## Selection
----
Delta’s New President Says He Doesn’t Want People to Use Miles to Fly Free Anymore

Incoming Delta President Glen Hauenstein, the key architect of the airline’s revenue-based this-and-that over the past decade (hint: Jeff Robertson was always a great cheerleader for the efforts, but not their driver), has declared the end of award tickets as the end goal of miles at Delta.

He told Bloomberg‘s Justin Bachman,

“We want people to be able to use those miles not to fly for free but to control your experience,” says Glen Hauenstein, Delta’s incoming president and architect of the airline’s revenue plans.

This isn’t the first time we’ve heard this from him. But it’s the first time I’ve seen the stark ‘not to fly for free’ claim and the first time I’ve seen it since succession plans at the airline were announced a month ago giving his already weighty words that much more significance.

A key takeaway for me from Delta’s investor day was that they expect to sell buy ups for 70% of their first class cabins, for all intents and purposes eliminating elite upgrades. Whether the policy changes, or the supply or unmonetized first class seats simply approaches zero, if they’re successful that will transform US airline elite programs.

But there was a lot more in the presentation — like Delta’s plan to expand basic economy fares to long haul markets, a continuation of a strategy they’ve been working on for the past year. More markets with stripped down fares offering few services, and more opportunity for upselling.

Reavealingly, when Delta talks about customer experience they don’t even mention the SkyMiles program.
----
## Entries supplied
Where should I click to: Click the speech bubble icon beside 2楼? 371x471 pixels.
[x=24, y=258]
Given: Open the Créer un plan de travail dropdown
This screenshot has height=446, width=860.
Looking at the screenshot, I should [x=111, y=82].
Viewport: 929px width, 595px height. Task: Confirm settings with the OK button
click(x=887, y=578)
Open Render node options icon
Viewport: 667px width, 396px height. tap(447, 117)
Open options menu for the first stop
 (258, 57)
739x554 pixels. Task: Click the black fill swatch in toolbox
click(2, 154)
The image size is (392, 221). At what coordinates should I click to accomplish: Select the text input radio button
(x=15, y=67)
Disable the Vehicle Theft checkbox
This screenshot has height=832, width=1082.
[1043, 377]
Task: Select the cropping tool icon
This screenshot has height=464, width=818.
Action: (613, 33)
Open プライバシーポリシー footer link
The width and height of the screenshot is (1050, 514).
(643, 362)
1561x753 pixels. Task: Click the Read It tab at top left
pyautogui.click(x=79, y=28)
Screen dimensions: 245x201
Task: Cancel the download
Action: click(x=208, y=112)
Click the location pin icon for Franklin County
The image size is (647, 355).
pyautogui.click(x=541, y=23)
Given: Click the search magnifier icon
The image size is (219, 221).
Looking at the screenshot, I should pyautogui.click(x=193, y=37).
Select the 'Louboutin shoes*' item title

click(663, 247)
----
## Work to do
1. Reproduce the part of the Delta miles article between "This isn’t the" and "much more significance.", inclusive.
2. Output the records as a JSON list of strings, one string per line, from the first line of the records through the line holding "click(x=887, y=578)", inclusive. Leave out blank lines.

## Answers by task
1.
This isn’t the first time we’ve heard this from him. But it’s the first time I’ve seen the stark ‘not to fly for free’ claim and the first time I’ve seen it since succession plans at the airline were announced a month ago giving his already weighty words that much more significance.

2.
[
  "Where should I click to: Click the speech bubble icon beside 2楼? 371x471 pixels.",
  "[x=24, y=258]",
  "Given: Open the Créer un plan de travail dropdown",
  "This screenshot has height=446, width=860.",
  "Looking at the screenshot, I should [x=111, y=82].",
  "Viewport: 929px width, 595px height. Task: Confirm settings with the OK button",
  "click(x=887, y=578)"
]